The Best Hobby in the World
I found an old Agatha Christie upstairs and I gave it to herself saying that she might like it. It lay around on her desk for ages but the other night she had nothing else to read and she picked it up. She is completely hooked. I remember how much I loved Agatha Christie when I was about her age. I am delighted for her. And for us because there are loads of them out there and they might last her a bit longer than the My Sister the Vampire books.
Then, when I went in to turn off the boys’ lights, Michael was reading a Spongebob book and Daniel was methodically working his way through stories of T’choupi, the world’s dullest mole. “What are you doing?” I asked. “I’m teaching myself to read in French,” he said.
Running a Loose Ship
Me: Michael, will you come upstairs and wash your teeth?

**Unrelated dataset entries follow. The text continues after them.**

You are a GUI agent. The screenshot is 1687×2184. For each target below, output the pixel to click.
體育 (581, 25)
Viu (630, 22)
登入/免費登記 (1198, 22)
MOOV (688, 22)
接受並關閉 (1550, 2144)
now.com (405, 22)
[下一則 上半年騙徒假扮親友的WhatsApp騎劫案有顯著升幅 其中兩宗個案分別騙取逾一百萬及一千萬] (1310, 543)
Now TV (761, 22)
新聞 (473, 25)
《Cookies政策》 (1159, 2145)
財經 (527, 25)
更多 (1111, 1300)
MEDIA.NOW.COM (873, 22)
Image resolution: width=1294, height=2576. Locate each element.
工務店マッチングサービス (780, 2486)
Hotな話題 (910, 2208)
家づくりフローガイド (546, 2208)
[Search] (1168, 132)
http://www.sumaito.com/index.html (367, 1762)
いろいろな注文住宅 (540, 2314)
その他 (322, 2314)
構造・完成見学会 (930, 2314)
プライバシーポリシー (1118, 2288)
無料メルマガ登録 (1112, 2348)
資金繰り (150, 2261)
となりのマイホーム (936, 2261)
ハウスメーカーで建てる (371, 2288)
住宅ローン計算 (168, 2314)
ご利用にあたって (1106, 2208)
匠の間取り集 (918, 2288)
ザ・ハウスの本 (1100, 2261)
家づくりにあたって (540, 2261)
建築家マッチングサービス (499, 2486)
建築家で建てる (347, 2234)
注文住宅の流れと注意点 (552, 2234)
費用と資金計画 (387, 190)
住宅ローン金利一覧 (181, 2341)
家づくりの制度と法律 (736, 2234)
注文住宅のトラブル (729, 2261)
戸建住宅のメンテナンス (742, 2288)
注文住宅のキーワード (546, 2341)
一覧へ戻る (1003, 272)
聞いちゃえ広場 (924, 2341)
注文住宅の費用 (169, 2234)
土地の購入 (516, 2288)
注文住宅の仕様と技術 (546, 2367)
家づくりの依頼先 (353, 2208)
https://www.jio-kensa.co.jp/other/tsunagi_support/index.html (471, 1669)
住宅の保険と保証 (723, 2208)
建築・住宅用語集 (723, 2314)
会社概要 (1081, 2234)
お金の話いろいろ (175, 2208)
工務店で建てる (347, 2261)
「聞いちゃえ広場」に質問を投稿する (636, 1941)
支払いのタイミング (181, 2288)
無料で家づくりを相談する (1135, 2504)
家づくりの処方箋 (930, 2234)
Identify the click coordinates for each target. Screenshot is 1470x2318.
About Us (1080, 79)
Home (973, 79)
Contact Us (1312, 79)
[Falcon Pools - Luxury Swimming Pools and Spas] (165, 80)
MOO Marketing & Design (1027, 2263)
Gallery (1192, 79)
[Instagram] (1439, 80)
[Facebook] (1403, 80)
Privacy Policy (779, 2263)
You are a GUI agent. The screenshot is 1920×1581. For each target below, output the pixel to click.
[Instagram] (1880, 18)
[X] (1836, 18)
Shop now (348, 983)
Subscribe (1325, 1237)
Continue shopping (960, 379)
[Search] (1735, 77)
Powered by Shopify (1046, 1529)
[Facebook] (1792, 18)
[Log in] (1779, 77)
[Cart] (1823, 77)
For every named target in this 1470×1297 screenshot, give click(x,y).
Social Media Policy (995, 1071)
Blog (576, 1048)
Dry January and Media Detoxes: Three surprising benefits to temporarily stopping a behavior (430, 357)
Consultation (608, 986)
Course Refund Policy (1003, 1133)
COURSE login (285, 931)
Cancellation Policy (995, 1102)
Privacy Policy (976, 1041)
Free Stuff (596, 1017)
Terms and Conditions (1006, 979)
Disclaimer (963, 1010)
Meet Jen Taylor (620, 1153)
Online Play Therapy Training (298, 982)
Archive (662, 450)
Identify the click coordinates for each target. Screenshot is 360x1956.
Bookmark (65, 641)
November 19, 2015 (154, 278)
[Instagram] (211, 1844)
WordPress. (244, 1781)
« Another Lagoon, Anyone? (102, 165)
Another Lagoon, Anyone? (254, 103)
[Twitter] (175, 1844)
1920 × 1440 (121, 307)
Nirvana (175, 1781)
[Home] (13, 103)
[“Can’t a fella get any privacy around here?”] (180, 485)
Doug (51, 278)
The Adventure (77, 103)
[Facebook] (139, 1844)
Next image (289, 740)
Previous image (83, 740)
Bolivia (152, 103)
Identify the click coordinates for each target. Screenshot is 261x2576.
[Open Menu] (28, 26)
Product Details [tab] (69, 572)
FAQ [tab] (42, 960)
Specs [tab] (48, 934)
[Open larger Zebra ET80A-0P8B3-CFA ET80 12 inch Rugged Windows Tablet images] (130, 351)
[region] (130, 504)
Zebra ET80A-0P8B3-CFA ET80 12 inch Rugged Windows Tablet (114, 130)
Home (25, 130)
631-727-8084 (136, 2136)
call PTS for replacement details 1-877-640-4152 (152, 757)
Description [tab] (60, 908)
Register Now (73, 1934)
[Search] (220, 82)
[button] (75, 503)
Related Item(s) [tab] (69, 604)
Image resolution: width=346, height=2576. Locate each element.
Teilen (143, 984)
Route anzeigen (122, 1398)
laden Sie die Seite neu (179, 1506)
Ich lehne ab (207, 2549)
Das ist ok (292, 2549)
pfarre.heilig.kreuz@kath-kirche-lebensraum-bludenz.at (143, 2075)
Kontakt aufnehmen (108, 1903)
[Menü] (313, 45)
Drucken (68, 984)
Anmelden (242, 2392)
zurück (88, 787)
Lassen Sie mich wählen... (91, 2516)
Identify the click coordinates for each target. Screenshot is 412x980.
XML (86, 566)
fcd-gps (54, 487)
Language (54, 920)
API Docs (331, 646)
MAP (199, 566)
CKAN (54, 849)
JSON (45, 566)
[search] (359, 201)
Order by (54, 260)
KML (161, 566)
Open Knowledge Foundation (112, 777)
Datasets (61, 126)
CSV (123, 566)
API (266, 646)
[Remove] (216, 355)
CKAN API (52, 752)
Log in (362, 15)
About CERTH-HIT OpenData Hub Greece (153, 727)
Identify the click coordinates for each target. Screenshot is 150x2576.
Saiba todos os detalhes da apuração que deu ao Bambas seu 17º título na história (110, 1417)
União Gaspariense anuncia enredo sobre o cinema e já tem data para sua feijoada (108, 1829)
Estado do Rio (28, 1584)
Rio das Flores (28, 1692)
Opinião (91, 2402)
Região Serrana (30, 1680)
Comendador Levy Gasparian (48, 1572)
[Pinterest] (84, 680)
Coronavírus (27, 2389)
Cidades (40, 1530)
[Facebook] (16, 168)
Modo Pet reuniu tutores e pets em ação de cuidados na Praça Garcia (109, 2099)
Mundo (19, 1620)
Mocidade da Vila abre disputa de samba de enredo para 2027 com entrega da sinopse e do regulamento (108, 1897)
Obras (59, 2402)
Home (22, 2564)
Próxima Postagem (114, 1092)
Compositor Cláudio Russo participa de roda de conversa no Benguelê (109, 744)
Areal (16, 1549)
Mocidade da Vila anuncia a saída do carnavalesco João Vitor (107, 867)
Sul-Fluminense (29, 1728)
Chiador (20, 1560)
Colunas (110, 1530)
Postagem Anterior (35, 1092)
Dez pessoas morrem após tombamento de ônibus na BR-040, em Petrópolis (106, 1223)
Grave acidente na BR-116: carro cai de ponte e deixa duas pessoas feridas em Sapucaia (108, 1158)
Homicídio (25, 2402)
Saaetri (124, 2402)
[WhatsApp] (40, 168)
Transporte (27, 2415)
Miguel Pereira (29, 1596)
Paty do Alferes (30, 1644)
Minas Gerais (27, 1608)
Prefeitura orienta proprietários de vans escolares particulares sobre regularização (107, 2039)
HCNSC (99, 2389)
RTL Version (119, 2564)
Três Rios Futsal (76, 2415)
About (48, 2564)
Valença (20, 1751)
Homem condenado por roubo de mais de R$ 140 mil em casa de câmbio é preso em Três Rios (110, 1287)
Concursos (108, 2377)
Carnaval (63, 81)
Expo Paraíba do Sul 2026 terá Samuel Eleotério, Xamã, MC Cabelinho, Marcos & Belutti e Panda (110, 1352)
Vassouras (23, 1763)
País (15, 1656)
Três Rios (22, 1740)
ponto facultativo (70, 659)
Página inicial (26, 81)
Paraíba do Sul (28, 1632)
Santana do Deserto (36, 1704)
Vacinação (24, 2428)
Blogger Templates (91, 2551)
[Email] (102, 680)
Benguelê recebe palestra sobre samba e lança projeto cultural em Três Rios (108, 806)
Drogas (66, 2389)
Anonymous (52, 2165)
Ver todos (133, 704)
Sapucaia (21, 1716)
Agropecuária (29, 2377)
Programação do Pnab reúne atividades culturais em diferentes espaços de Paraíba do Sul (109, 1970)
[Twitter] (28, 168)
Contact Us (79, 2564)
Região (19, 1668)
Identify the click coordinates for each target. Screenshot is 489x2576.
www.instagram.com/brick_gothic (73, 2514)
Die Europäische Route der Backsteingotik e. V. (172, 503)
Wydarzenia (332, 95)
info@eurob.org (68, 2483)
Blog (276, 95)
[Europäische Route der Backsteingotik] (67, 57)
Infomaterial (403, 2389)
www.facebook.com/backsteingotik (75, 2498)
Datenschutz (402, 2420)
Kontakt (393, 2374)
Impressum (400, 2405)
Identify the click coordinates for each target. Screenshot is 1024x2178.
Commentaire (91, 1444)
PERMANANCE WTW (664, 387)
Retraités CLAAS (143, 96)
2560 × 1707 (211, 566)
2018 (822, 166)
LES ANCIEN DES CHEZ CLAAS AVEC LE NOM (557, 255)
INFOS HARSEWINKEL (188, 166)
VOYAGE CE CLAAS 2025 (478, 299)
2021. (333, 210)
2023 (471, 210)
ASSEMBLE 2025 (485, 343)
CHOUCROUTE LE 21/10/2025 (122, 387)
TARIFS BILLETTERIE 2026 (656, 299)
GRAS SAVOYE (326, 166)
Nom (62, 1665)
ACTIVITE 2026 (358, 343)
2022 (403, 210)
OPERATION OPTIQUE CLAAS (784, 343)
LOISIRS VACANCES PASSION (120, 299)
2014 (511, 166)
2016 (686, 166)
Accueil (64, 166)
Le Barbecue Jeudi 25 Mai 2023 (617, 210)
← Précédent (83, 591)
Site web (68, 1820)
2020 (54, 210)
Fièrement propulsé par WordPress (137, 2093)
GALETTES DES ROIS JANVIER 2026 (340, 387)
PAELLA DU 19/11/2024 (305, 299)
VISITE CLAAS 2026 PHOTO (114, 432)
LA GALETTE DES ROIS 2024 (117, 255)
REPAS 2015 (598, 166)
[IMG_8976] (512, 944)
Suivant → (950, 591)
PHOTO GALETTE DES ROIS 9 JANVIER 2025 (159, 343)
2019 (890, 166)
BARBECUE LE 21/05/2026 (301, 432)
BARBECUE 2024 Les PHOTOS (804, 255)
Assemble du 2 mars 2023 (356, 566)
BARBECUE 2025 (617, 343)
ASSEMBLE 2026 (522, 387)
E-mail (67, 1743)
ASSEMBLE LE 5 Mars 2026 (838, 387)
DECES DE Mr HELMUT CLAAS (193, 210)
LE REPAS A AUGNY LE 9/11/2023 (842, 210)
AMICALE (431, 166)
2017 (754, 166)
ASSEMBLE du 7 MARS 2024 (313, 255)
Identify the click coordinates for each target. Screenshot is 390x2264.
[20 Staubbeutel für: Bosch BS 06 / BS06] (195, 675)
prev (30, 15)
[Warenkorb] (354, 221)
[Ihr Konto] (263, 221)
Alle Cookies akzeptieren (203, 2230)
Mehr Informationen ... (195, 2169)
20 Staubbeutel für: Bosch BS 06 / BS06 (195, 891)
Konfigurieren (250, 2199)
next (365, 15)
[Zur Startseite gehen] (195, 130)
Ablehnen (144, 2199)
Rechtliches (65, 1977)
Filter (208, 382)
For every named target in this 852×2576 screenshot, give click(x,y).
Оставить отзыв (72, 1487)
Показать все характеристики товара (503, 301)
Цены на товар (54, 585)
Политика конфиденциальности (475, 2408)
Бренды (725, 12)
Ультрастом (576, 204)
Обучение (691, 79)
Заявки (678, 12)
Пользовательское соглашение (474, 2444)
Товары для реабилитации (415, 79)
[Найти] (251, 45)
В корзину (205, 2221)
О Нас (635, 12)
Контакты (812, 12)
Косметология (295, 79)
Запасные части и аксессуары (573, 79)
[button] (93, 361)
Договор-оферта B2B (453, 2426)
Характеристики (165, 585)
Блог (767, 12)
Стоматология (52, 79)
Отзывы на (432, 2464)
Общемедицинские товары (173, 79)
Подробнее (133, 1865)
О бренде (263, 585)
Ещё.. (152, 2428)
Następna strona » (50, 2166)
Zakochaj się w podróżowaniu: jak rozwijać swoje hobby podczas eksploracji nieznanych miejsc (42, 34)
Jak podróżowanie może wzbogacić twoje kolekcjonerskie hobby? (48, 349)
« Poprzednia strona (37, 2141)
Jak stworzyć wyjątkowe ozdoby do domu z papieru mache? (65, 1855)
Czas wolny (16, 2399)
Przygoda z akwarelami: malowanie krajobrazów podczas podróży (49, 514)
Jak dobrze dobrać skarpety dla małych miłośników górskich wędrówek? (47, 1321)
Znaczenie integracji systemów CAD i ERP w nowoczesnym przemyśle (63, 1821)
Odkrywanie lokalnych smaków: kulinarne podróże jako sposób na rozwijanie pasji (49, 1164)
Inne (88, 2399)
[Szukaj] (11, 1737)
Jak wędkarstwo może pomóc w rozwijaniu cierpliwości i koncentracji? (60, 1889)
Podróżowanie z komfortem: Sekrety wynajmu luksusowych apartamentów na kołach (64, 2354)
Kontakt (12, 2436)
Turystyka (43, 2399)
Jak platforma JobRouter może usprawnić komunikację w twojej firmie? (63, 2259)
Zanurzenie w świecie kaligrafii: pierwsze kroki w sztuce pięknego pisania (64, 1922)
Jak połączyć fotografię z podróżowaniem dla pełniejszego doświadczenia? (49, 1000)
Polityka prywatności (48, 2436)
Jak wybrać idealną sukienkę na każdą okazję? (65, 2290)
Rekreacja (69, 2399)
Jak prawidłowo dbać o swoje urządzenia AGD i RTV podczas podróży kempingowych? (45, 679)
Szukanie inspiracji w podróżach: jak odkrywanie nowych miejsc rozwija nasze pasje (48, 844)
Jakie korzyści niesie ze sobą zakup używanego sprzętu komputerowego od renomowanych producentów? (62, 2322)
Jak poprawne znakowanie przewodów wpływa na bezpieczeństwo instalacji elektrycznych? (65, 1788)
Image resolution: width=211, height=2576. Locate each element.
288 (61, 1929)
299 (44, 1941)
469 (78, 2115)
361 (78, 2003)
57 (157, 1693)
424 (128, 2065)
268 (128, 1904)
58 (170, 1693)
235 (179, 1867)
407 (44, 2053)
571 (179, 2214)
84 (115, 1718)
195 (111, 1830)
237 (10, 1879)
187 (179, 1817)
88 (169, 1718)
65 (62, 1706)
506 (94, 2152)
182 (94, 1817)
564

Michael (wrestling with his brother): NO!
Me: Michael, you know how annoying it is for me when you ignore me.
Him (indignantly): I didn’t ignore you, I answered the question.
Language AND Culture
The Princess got new sandals. They have a large shiny diamond in the strap. “Are they,” she asked me, “very bling-bling?” “Eh?” I said. “You know,” she sighed, “like Sarkozy”.
Reminder to Self
Perspective
What we see: Brown Bin for food waste.
What our cat sees: Source of occasional treats.
What our neighbour’s cat sees: Guest buffet.
What I see: new seeds just sown in freshly turned earth.
What our cat sees: A spot for rolling.
What our neighbour’s cat sees: A new latrine.